WORK REQUEST =>
Lines with "near": copy each one from the listing below.

##### MATERIAL PROVIDED

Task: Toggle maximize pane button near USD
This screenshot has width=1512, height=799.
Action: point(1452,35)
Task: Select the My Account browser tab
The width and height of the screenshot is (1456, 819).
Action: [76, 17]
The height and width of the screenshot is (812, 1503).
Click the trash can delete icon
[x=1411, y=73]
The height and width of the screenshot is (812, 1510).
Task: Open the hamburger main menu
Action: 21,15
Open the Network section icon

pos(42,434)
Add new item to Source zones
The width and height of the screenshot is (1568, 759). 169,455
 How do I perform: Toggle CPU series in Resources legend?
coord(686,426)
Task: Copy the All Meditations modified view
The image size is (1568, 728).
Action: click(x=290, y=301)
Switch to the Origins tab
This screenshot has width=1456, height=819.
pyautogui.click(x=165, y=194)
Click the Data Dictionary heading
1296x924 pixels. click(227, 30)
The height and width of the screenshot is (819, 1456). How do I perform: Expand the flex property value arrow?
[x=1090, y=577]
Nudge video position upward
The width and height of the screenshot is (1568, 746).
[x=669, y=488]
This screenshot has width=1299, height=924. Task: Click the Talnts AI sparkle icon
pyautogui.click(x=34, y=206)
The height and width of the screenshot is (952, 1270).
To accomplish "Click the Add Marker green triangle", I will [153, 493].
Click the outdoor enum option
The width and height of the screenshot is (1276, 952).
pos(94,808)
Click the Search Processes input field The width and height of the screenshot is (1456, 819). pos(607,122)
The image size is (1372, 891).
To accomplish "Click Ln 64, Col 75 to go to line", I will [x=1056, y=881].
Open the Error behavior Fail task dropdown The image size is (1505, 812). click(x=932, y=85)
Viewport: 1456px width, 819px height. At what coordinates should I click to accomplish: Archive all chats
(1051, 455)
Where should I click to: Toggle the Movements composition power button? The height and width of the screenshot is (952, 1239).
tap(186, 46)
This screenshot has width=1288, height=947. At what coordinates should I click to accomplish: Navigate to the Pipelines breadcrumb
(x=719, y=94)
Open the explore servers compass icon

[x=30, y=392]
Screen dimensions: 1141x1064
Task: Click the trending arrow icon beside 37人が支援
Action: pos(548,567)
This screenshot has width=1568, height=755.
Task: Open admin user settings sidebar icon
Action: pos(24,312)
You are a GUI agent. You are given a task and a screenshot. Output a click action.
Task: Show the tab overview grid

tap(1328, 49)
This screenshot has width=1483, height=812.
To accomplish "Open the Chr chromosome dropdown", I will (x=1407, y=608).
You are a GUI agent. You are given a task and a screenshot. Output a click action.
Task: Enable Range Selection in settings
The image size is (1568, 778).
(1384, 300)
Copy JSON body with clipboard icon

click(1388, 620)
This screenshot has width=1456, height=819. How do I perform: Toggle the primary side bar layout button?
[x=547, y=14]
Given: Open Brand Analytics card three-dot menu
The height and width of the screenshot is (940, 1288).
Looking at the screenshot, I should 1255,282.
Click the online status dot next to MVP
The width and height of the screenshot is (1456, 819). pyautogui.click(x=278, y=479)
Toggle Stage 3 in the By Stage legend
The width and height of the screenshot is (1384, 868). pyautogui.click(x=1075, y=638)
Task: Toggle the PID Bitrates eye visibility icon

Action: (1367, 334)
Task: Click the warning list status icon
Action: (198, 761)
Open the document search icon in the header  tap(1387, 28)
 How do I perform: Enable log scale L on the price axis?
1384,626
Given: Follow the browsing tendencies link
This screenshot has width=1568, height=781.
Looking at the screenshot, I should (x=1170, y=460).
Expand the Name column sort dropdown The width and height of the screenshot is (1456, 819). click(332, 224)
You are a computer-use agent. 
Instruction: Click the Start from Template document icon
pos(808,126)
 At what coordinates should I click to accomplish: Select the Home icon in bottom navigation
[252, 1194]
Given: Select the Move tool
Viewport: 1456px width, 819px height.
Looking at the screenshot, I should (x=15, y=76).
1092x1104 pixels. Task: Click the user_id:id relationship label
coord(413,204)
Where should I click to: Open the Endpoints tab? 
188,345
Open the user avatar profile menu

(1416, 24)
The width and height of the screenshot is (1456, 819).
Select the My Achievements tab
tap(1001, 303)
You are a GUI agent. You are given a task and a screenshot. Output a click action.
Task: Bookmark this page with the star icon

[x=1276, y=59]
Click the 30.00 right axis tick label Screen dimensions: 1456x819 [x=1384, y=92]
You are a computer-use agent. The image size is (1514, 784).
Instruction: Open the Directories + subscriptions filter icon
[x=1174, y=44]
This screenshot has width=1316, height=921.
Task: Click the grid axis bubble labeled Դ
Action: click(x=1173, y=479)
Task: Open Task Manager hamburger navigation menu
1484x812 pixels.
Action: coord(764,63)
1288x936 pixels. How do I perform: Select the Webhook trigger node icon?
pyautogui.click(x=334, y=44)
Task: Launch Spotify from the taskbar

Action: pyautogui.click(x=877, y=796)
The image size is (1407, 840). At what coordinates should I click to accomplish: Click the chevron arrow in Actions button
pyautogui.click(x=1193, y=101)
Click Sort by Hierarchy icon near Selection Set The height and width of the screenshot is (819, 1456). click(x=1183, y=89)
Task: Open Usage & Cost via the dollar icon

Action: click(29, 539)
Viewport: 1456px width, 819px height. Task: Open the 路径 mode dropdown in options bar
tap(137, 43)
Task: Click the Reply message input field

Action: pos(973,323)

##########

YOUR RESPONSE =>
Task: Toggle maximize pane button near USD
Click Sort by Hierarchy icon near Selection Set The height and width of the screenshot is (819, 1456). click(x=1183, y=89)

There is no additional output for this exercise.